FIG. 5A, biotin-labeled IFITM4P pull-down and WB show that IFITM4P specifically co-precipitated with SASH1 in leukemia cells, with biotin HuR and antisense as positive and negative controls, respectively. FIG. 5B, RIP analysis, verifies the association of SASH1 with IFITM4P in Leuk-1cells, anti-GAPDH or control IgG antibodies as controls; FIGS. 5C and 5D, different truncated forms of SASH1 (FIG. 5C) and its binding to IFITM4P, RIP assay in Leuk-1cells (FIG. 5D); FIG. 5E,WB shows that the expression of PD-L1 was significantly reduced in cells overexpressing IFITM4P following SASH1 knock-out using ShSASH 1; FIG. 5F, detection of endogenous interaction between IFITM4P, TAK and SASH1 in Leuk-1cells by co-IP and qRT-PCR analysis; FIG. 5G, WB analysis showing that expression of pTAK1 (Thr 187) and pNF-kB P65 (Ser 536) increases with ectopic expression of IFITM4P in Leuk-1cells, but decreases by knock-out of IFITM4P; FIG. 5H, WB analysis shows that NF-kB, pNF-kB (Ser 536) and pTAK1 (Thr 187) levels were reduced following SASH1 deletion in control and IFITM 4P-expressing Leuk-1 cells; FIG. 5I, WB analysis, shows that control and IFITM4P expressing cells have reduced PD-L1 expression following BAY 11-7082 (10 mM) treatment; FIG. 5J, WB analysis showing that knockout of TAK1 gene for TAK1 inhibits PD-L1 transcription in Leuk-1cells expressing IFITM4P; FIG. 5K NF-kB-driven luciferase activity was enhanced in LPS-stimulated HN4 and Leuk-1 cells. Transfection of these cells with shTAK1, shSASH1 or shIFITM4P inhibited LPS-induced NF-kB signaling, pGL3.0 as a control; the data in fig. 5B and 5D are shown as mean ± SD + p <0.05 for three independent experiments, and the data in fig. 5K are shown as mean ± SD + p <0.05 for six independent experiments.

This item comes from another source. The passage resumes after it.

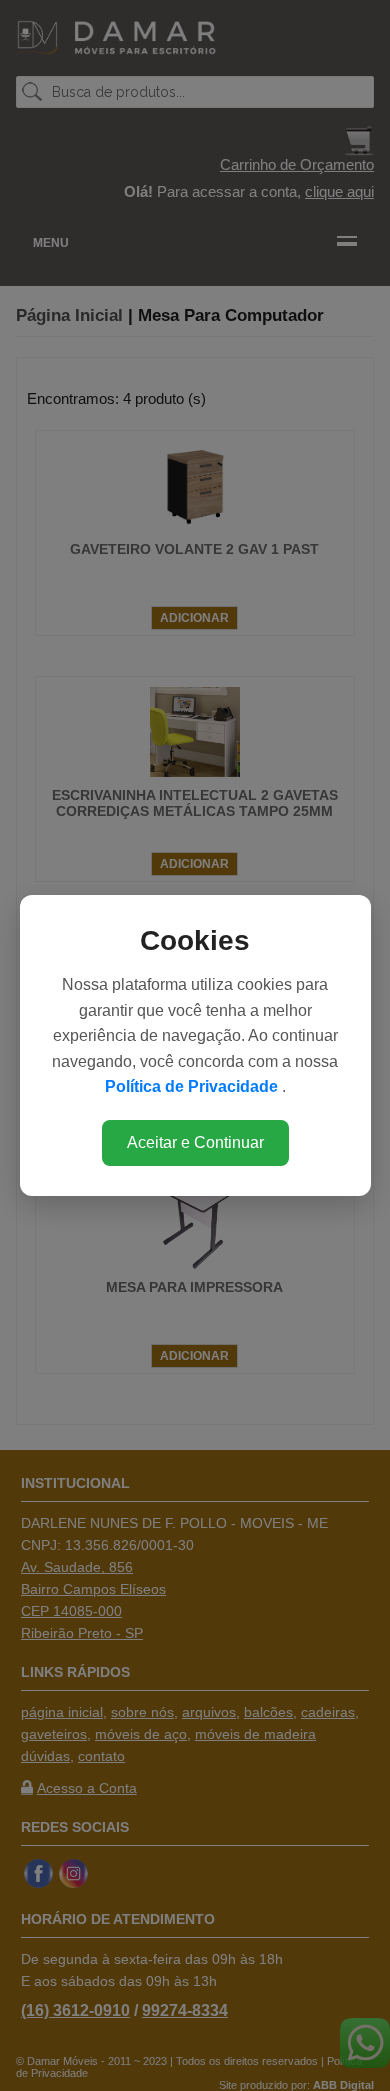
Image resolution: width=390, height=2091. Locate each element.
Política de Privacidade (193, 1086)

FIG. 6A, confocal microscopy, FISH analysis (400 fold) shows that IFITM4P is significantly transferred from the cytoplasm to the nucleus of Leuk-1cells under LPS stimulation (100 mg/mL), and assessment of nuclear morphology is performed by DAPI staining; FIG. 6B, biotin-labeled IFITM4P pull-down and WB show that after 12 hours of LPS stimulation (100 mg/mL), IFITM4P specifically co-precipitated with KDM5A in Leuk-1cells, magnetic beads as negative control. FIG. 6C, RIP analysis, verifies the correlation of KDM5A to IFITM4P in Leuk-1cells 12 hours after LPS stimulation (100 mg/mL) with IgG antibodies as controls; FIG. 6D, chip analysis of the Pten promoter of Leuk-1cells, KDM5A binding site in the upper panel of FIG. 6D, and the lower panel of FIG. 6D, showing that KDM5A specifically binds to P1 and P2; the combination of KDM5A and Pten can be obviously reduced by singly deleting IFITM4P, and the inhibition effect on the combination of KDM5A and Pten can be reduced by transfecting IFITM4MP-WT plasmid into stable knockout-IFITM 4P-Leuk-1; the chip detection takes an anti-KDM 5A antibody or IgG as a control; detecting enriched DNA fragments flanking P1 and P2 by RT-PCR using a specific primer set; FIG. 6E, WB analysis of the relative expression of Pten mRNA in Leuk-1cells overexpressing vector and KDM5A under LPS stimulation (100 mg/mL). FIG. 6F, IFITM4P-Leuk-1 and Vector-Leuk-1 cells transiently transfected with ShRNA into NF-kB P65 or KDM5A or disordered control (ShRNA NC), KDM5A or NF-kB P65 vectors treated with LPS (100 mg/mL), qRT-PCR showed a significant decrease in PD-L1 expression after KDM5A and NF-kB P65 were knocked out, while WT-KDM5A or WT-NF-kB P65 increased PD-L1 expression. FIG. 6G, a model depicting the role of IFITM4P as an oncogene by increasing PD-L1 abundance in IL; wherein the data in panels C, D and F are shown as mean ± SD × p <0.05 of three independent experiments; NS represents no significant difference and WL represents wild type.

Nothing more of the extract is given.